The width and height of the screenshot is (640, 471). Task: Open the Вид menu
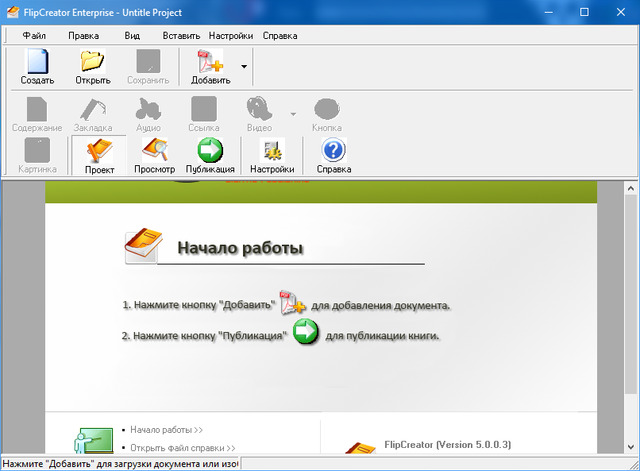[x=132, y=35]
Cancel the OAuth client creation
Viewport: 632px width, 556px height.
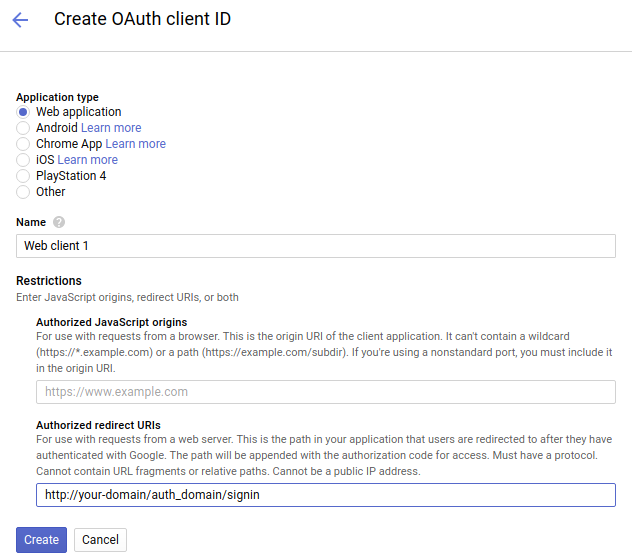(100, 540)
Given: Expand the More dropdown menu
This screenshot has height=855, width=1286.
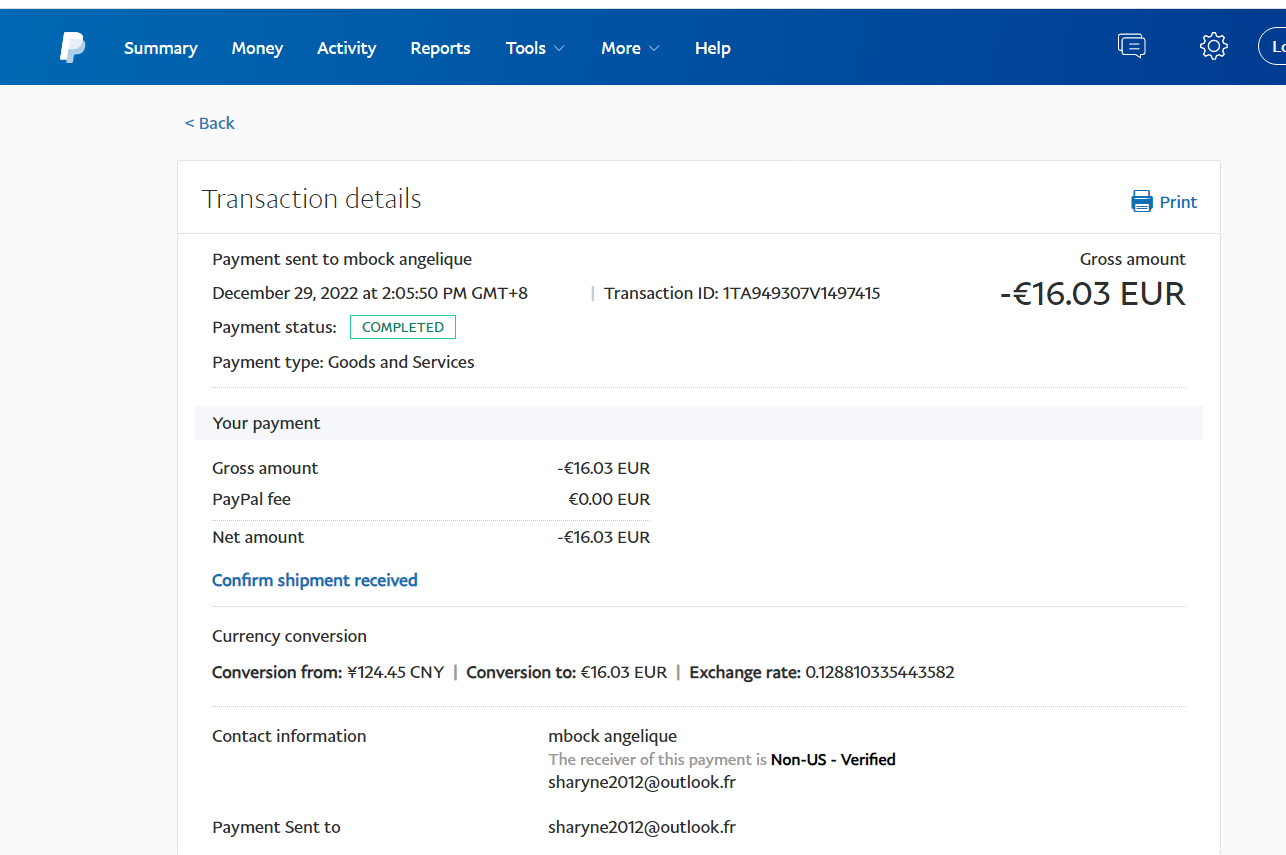Looking at the screenshot, I should (630, 48).
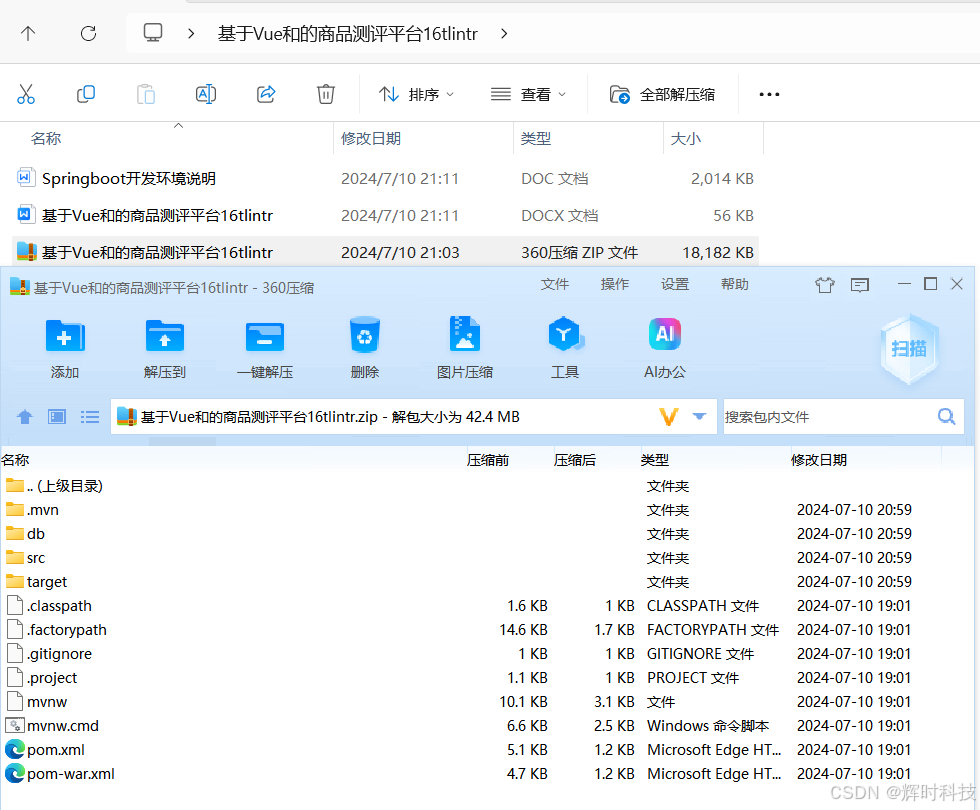Open the 工具 toolbox icon in 360压缩
The image size is (980, 810).
(x=565, y=345)
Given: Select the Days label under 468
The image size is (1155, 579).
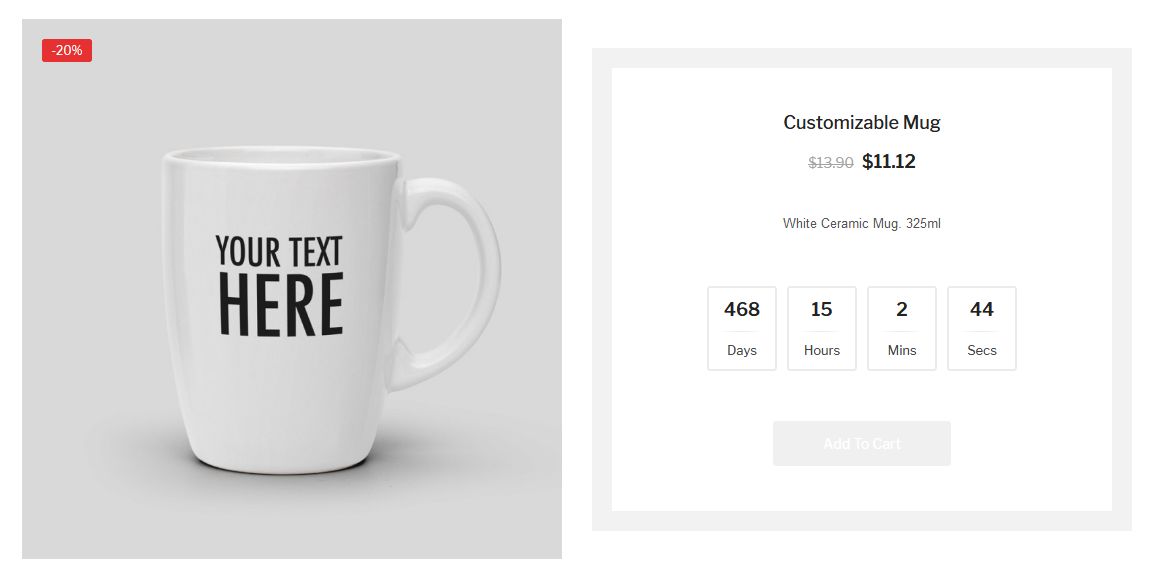Looking at the screenshot, I should [x=741, y=350].
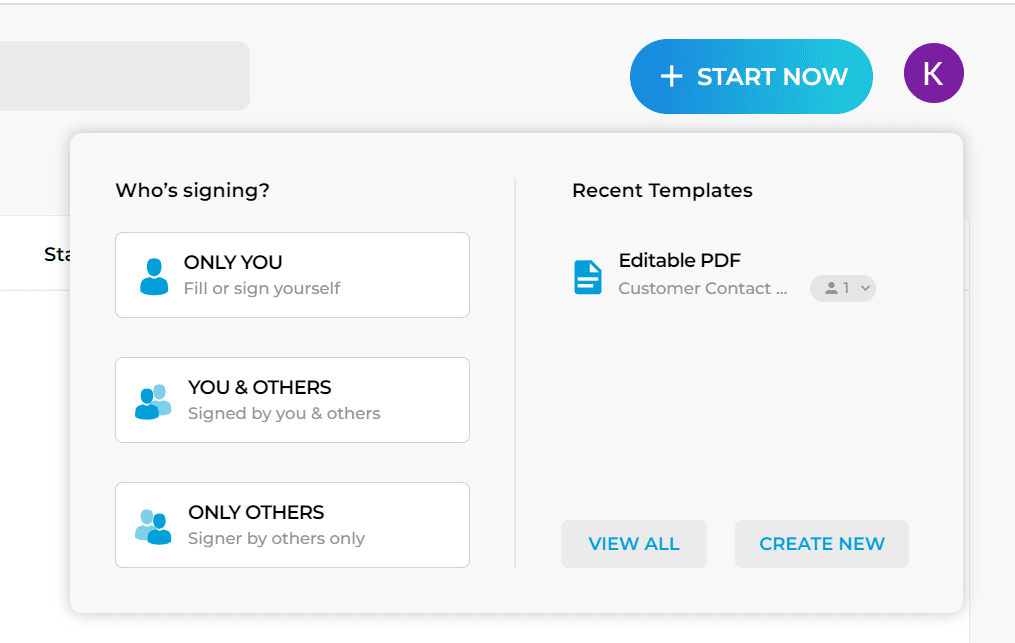The image size is (1015, 643).
Task: Click the blue document icon for Editable PDF
Action: (x=588, y=277)
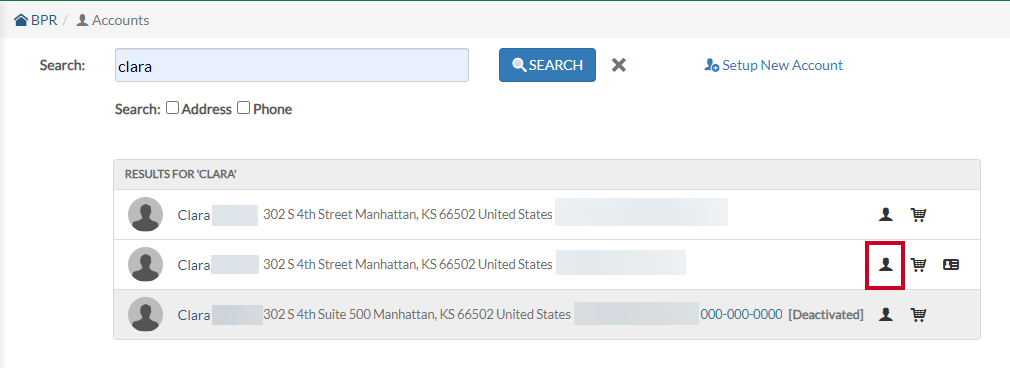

ASSIGNMENT
Count the lines above that contain the word "Given", and give only that number.

ANSWER SECTION
2